ABOUT THIS TASK
Copy out each of the following items word for word.

TASK INPUTS
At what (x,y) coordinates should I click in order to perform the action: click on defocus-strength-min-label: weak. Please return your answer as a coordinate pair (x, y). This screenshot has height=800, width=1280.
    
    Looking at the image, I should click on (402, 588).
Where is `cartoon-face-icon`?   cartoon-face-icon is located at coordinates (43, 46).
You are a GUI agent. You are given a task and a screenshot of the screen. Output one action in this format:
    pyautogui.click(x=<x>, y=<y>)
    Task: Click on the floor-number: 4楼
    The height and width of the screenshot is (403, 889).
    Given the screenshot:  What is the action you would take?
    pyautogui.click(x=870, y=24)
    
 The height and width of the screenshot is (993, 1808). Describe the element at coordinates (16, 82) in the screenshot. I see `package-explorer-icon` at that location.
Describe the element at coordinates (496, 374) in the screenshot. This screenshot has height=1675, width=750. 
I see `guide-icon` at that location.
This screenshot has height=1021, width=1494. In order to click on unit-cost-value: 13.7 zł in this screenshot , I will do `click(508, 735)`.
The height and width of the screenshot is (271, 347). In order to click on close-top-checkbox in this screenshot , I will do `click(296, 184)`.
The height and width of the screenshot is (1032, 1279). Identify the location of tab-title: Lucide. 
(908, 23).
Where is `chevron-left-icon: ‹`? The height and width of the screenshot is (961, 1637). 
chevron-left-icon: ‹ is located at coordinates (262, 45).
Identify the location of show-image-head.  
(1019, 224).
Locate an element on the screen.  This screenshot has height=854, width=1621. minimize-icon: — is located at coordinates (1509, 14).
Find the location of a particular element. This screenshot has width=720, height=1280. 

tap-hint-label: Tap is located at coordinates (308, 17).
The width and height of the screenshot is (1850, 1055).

OUTPUT FOR THIS TASK
At what (x,y) coordinates should I click in order to perform the action: click on defocus-strength-min-label: weak. Please return your answer as a coordinate pair (x, y). This screenshot has height=800, width=1280.
    
    Looking at the image, I should click on (402, 588).
Where is `cartoon-face-icon`?   cartoon-face-icon is located at coordinates (43, 46).
You are a GUI agent. You are given a task and a screenshot of the screen. Output one action in this format:
    pyautogui.click(x=<x>, y=<y>)
    Task: Click on the floor-number: 4楼
    The height and width of the screenshot is (403, 889).
    Given the screenshot:  What is the action you would take?
    pyautogui.click(x=870, y=24)
    
 The height and width of the screenshot is (993, 1808). Describe the element at coordinates (16, 82) in the screenshot. I see `package-explorer-icon` at that location.
Describe the element at coordinates (496, 374) in the screenshot. This screenshot has height=1675, width=750. 
I see `guide-icon` at that location.
This screenshot has height=1021, width=1494. In order to click on unit-cost-value: 13.7 zł in this screenshot , I will do `click(508, 735)`.
The height and width of the screenshot is (271, 347). In order to click on close-top-checkbox in this screenshot , I will do `click(296, 184)`.
The height and width of the screenshot is (1032, 1279). Identify the location of tab-title: Lucide. 
(908, 23).
Where is `chevron-left-icon: ‹`? The height and width of the screenshot is (961, 1637). 
chevron-left-icon: ‹ is located at coordinates (262, 45).
Identify the location of show-image-head.  
(1019, 224).
Locate an element on the screen.  This screenshot has height=854, width=1621. minimize-icon: — is located at coordinates (1509, 14).
Find the location of a particular element. This screenshot has width=720, height=1280. 

tap-hint-label: Tap is located at coordinates (308, 17).
The width and height of the screenshot is (1850, 1055).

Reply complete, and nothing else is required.